((

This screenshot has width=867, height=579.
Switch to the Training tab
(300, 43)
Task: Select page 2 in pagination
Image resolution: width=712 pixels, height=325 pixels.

))

# [EXERCISE OBJECTIVE]
Print out all of the data above word for word.

# [OUTPUT FOR THIS EXERCISE]
This screenshot has width=867, height=579.
Switch to the Training tab
(300, 43)
Task: Select page 2 in pagination
Image resolution: width=712 pixels, height=325 pixels.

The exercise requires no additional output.